Menteri Perindustrian (Menperin) Agus Gumiwang Kartasasmita menjelaskan, Indonesia adalah negara penghasil kelapa lima besar dunia. Namun, Indonesia hingga kini belum memiliki kebijakan tata niaga bahan baku kelapa, seperti pelarangan ekspor, pungutan ekspor, serta larangan dan pembatasan (lartas).
“Sementara itu, negara-negara produsen kelapa dunia lainnya, seperti Filipina, India, Thailand, dan Sri Lanka, telah menerapkan kebijakan larangan ekspor kelapa untuk menjaga nilai tambah ekonomi kelapa, lapangan pekerjaan, dan keberlangsungan industri pengolahan kelapa,” kata Menperin Agus Gumiwang Kartasasmita saat menanggapi aspirasi Himpunan Industri Pengolahan Kelapa Indonesia (HIPKI) dalam rangka membahas kelangkaan bahan baku industri pengolahan kelapa di Kantor Kementerian Perindustrian Jakarta pada 30 April 2025.
Menperin Agus mengemukakan, sejak program hilirisasi kelapa dicanangkan telah berhasil menarik investasi dari berbagai negara, termasuk Malaysia, Thailand, China, dan Sri Lanka, namun saat ini perusahaan-perusahaan tersebut justrukesulitan beroperasi karena kelangkaan bahan baku kelapa.
Kelapa Indonesia kini lebih cenderung diekspor dalam bentuk kelapa bulat karena belum ada regulasi tata niaganya. “Eksportir tidak dipungut pajak, sedangkan industri dalam negeri membeli kelapa dari petani dikenai pajak PPh pasal 22. Dengan situasi itu, playing field antara eksportir dengan industri kelapa dalam negeri menjadi tidak sama,” ungkap Menperin Agus dalam publikasi yang dikutip Sabtu (03/05/2025).
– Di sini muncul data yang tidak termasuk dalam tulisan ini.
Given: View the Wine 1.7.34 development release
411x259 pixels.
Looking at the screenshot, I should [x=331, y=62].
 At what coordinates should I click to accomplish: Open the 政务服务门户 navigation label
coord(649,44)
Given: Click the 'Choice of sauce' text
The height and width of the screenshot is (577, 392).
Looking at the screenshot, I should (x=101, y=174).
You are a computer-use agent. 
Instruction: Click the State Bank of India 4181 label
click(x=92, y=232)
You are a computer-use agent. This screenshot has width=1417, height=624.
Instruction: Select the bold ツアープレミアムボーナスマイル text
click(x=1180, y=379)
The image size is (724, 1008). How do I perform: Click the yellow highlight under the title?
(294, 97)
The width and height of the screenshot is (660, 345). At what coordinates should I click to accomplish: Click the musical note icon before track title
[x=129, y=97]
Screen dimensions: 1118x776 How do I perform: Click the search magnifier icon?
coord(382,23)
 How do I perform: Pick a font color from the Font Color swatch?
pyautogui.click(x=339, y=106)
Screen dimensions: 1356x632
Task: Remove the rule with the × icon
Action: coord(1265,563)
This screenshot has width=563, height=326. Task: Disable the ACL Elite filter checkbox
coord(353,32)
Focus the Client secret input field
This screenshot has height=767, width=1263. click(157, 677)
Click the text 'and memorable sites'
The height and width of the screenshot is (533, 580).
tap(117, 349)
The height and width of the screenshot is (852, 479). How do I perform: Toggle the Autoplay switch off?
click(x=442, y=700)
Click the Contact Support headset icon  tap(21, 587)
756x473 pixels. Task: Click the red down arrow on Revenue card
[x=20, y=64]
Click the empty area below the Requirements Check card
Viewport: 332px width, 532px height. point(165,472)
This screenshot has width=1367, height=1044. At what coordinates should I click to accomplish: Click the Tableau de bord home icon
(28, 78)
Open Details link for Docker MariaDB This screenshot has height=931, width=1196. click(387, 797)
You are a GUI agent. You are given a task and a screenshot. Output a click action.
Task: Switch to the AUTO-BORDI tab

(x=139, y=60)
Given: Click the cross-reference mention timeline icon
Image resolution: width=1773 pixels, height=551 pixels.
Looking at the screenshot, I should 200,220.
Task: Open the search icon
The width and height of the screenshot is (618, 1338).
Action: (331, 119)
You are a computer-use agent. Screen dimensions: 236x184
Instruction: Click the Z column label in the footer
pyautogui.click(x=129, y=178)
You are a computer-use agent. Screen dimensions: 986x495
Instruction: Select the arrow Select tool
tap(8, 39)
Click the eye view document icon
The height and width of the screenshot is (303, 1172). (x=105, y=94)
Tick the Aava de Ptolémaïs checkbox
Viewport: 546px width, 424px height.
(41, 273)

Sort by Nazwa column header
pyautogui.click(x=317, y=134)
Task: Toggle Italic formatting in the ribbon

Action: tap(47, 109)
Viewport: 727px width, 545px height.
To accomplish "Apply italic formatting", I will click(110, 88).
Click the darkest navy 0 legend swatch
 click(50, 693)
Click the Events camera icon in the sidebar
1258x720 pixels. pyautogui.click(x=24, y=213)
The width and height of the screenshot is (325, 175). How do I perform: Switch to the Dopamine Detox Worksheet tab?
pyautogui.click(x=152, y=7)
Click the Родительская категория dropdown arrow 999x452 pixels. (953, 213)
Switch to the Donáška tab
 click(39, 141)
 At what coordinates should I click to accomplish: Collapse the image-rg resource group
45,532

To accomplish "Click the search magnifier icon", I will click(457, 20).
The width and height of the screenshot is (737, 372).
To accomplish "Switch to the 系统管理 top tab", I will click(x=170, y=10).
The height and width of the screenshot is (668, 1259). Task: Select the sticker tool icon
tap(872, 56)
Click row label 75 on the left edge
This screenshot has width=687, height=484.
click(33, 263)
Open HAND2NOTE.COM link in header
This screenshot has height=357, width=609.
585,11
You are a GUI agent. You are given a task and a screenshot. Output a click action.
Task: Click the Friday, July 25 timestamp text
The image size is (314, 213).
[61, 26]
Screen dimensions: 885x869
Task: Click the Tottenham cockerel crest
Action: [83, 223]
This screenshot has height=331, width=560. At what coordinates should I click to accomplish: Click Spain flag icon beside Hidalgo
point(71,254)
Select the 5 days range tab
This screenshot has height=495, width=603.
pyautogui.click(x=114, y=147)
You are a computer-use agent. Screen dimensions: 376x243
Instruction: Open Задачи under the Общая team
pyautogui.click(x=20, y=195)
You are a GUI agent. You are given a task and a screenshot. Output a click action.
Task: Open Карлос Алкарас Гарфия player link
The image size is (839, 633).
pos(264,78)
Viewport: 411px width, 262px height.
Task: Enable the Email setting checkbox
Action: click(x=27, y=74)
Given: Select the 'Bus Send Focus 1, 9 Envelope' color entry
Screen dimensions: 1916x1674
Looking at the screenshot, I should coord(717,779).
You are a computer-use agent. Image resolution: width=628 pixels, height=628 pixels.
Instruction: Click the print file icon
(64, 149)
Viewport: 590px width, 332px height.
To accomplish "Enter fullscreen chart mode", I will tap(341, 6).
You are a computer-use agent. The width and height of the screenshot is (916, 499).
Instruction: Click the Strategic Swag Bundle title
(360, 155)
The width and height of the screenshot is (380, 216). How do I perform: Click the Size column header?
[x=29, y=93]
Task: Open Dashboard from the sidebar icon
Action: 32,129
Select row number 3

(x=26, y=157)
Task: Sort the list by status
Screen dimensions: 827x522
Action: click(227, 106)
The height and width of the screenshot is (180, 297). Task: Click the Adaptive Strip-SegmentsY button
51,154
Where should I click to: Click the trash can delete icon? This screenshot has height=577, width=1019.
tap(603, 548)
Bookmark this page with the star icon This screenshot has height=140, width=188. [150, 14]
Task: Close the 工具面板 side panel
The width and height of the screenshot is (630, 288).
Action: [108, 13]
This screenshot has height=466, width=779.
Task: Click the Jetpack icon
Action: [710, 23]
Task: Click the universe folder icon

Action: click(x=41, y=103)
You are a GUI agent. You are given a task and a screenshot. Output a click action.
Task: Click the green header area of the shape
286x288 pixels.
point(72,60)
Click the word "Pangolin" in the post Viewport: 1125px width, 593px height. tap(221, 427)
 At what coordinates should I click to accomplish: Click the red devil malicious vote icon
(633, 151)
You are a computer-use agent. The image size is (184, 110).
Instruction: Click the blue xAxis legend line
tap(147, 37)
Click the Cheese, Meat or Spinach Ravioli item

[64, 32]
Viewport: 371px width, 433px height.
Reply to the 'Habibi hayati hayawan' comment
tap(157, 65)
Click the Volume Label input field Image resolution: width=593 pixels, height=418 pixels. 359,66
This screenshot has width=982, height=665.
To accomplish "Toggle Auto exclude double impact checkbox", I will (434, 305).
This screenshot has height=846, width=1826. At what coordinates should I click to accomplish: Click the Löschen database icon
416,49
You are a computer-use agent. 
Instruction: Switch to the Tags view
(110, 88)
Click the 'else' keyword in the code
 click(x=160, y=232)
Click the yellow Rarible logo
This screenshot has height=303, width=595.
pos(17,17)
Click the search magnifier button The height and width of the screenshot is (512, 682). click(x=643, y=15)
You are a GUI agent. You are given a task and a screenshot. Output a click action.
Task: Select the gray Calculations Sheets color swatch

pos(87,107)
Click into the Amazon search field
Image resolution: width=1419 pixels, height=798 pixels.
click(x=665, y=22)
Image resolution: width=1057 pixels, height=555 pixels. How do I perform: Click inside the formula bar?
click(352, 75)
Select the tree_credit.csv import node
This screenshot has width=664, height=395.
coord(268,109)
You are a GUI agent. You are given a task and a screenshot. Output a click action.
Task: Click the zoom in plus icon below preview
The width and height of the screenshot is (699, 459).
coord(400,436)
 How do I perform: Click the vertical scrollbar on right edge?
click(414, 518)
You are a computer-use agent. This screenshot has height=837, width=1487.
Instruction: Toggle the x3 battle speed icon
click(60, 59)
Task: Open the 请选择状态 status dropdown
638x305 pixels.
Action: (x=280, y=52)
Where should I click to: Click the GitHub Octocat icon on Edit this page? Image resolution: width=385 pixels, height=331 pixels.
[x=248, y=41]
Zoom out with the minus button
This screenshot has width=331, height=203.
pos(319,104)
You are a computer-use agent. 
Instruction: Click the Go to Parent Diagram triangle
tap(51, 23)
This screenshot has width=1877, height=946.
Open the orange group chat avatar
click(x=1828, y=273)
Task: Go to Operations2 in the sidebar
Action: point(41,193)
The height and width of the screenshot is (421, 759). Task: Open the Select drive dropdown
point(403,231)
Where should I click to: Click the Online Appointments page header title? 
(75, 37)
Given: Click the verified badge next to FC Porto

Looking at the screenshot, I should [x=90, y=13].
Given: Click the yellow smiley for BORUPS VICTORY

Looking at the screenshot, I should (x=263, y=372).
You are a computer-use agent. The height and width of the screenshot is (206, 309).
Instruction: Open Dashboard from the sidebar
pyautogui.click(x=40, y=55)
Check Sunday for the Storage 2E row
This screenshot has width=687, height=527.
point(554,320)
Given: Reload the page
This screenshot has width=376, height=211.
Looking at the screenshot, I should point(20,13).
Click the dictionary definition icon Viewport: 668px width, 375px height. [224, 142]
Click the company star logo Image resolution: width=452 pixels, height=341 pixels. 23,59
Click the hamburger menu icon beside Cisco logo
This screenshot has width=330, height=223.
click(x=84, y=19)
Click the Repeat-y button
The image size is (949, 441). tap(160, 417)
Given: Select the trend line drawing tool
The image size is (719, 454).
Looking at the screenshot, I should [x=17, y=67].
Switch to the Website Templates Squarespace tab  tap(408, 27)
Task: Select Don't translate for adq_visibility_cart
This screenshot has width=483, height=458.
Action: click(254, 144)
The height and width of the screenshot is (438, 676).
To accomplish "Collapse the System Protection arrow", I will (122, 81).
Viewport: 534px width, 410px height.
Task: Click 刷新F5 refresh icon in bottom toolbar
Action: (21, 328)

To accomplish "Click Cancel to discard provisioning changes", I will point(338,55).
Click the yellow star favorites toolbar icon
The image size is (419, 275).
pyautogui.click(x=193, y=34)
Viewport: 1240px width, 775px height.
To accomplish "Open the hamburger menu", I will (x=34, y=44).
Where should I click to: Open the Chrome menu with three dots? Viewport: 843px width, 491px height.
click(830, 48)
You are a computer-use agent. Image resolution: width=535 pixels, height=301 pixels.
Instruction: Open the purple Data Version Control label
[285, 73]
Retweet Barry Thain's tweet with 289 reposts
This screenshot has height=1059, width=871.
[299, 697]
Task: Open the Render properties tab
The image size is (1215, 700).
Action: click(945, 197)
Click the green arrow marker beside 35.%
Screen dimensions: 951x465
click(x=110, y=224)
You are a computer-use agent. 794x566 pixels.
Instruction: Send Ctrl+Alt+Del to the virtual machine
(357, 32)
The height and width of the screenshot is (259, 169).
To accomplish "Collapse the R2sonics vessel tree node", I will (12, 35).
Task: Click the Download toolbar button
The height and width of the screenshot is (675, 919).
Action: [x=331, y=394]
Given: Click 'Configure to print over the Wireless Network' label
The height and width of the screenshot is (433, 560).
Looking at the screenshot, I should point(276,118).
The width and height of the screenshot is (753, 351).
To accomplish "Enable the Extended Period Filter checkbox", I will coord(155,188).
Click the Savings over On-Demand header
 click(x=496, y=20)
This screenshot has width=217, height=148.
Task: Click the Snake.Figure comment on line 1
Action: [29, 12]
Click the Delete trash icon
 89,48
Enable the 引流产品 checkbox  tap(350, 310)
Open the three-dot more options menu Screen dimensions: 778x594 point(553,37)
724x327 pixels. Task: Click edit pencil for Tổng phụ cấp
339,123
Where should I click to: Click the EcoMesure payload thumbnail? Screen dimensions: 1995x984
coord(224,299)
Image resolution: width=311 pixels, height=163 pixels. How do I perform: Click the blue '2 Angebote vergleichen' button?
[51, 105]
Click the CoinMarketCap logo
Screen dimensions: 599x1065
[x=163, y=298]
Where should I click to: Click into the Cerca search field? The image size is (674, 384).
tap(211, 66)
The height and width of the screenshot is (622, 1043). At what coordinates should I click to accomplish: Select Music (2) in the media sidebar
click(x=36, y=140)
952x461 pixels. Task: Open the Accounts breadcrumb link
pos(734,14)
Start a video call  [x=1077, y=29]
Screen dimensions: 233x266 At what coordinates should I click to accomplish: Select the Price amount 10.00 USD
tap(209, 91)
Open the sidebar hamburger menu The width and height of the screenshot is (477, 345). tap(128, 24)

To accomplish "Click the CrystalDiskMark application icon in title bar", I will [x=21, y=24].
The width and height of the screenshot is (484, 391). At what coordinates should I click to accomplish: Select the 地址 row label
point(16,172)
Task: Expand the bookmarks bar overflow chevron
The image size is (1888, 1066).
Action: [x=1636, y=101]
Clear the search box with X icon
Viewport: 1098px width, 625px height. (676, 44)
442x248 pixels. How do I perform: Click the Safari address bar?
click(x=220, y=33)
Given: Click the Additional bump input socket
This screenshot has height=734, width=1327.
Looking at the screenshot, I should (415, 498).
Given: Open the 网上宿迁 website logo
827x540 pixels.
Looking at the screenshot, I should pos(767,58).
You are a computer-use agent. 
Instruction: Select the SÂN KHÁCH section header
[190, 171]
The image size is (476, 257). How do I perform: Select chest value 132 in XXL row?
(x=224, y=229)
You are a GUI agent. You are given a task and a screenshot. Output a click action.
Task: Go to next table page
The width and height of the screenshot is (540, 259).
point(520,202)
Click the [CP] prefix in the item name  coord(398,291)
Saat menerima audiensi HIPKI, Menperin Agus menangkap aspirasi pelaku usaha yang tergabung dalam HIPKI bahwa industri pengolahan kelapa mempunyai kepentingan yang sama untuk mengutamakan kesejahteraan petani kelapa.

(Foto : Kementerian Perindustrian)
Hal itu juga mendukung keberlanjutan kegiatan usaha berbasis kelapa dengan menjaga petani tidak beralih ke komoditas lain karena akan berdampak kepada kegiatan usaha berbasis kelapa yang keadaannya saat ini sulit akan menjadi semakin sulit. Terkait itu, Menperin Agus terus berkoordinasi secara intensif bersama pelaku usaha dan asosiasi kelapa untuk mencari solusi supply and demand kelapa dengan tetap mengedepankan kesejahteraan petani.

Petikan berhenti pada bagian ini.